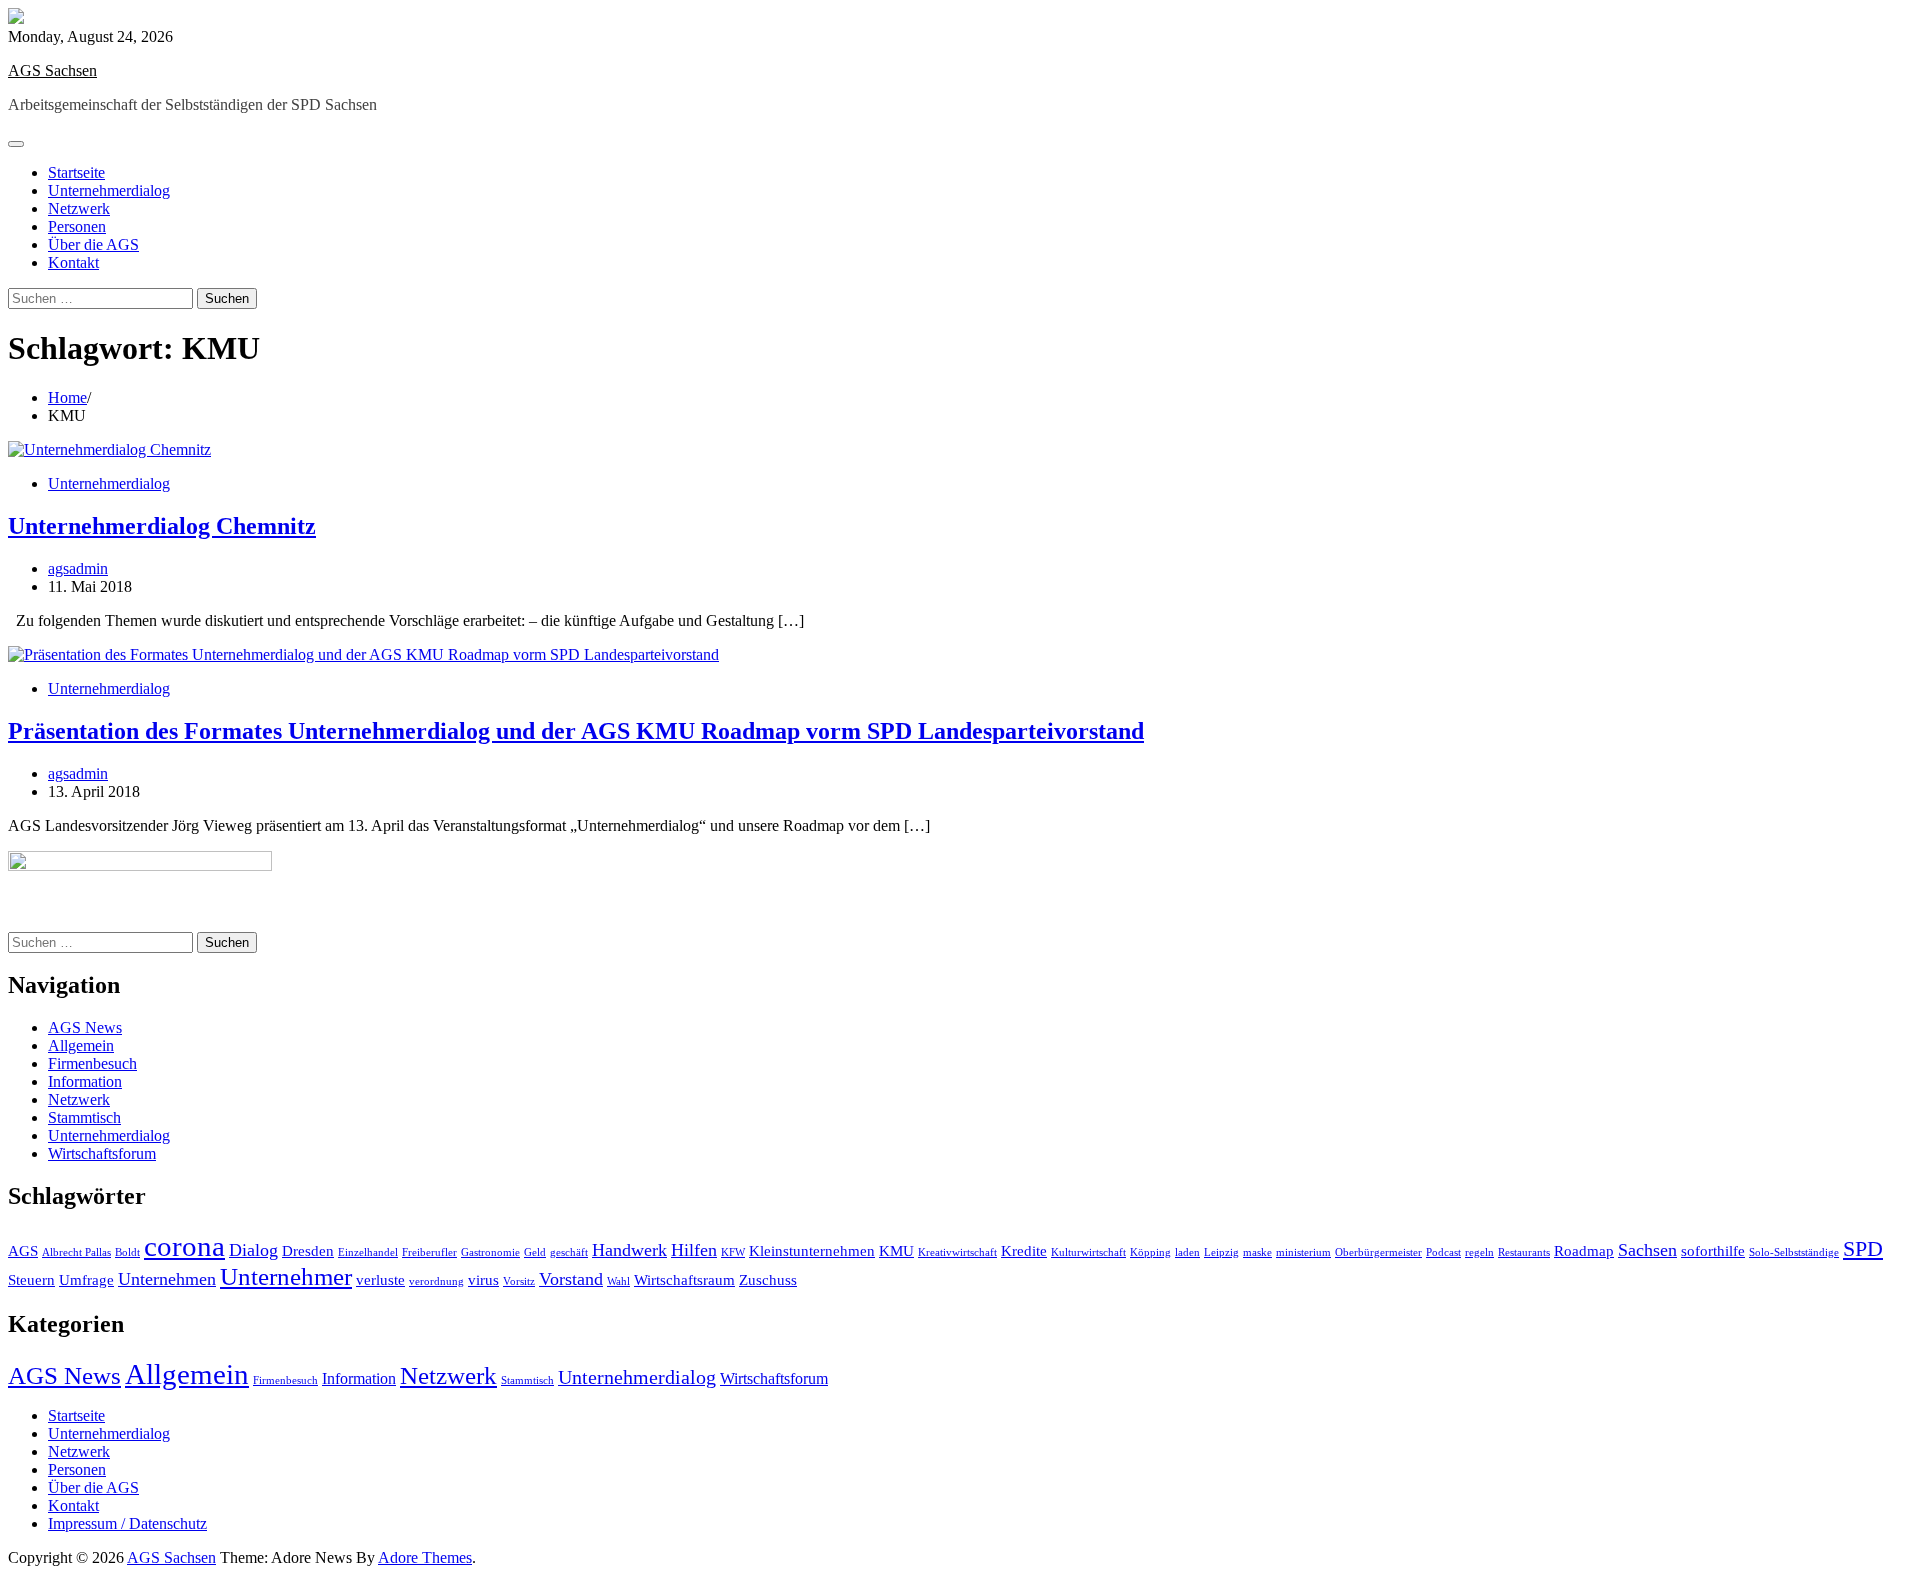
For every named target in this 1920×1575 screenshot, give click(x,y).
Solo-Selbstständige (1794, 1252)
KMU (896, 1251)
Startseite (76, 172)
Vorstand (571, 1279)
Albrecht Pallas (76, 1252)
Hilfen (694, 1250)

----------------------------------------

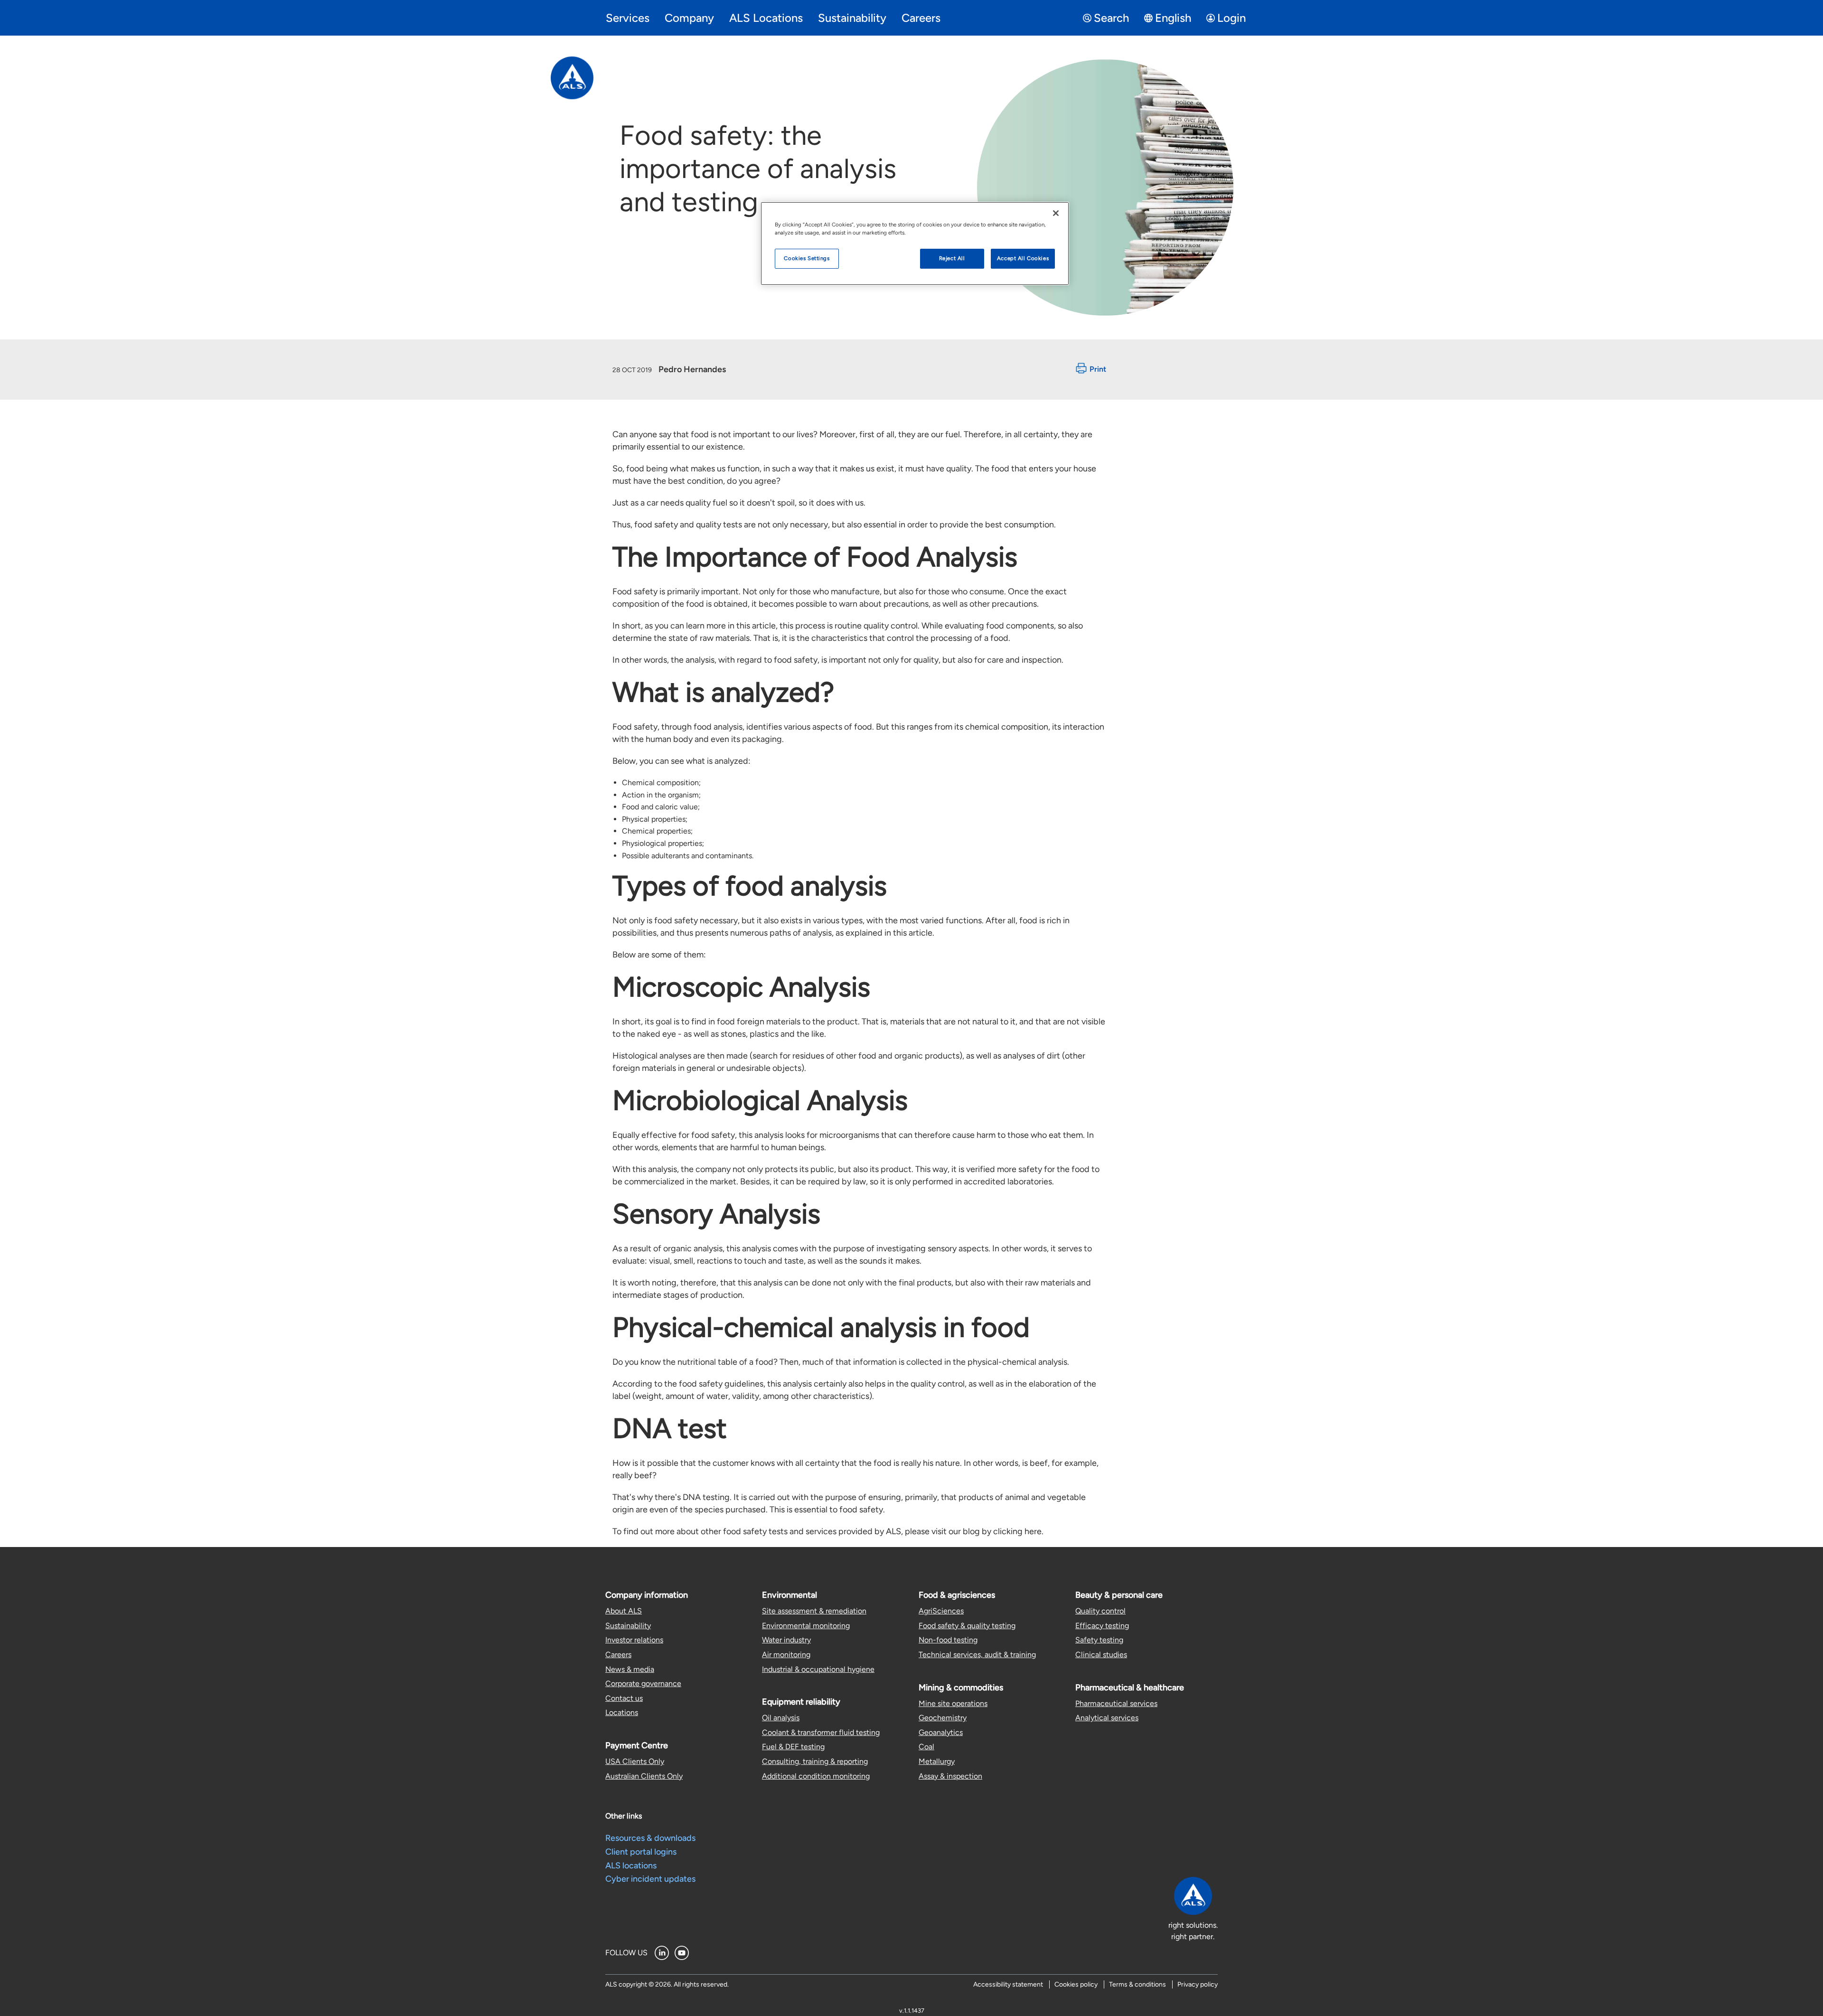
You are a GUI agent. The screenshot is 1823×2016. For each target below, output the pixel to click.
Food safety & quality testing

----------------------------------------

Given the data above, transcribe exactly the lines from the one containing "KMU (896, 1251)" down to the one containing "Hilfen (694, 1250)", and no others.

KMU (896, 1251)
Startseite (76, 172)
Vorstand (571, 1279)
Albrecht Pallas (76, 1252)
Hilfen (694, 1250)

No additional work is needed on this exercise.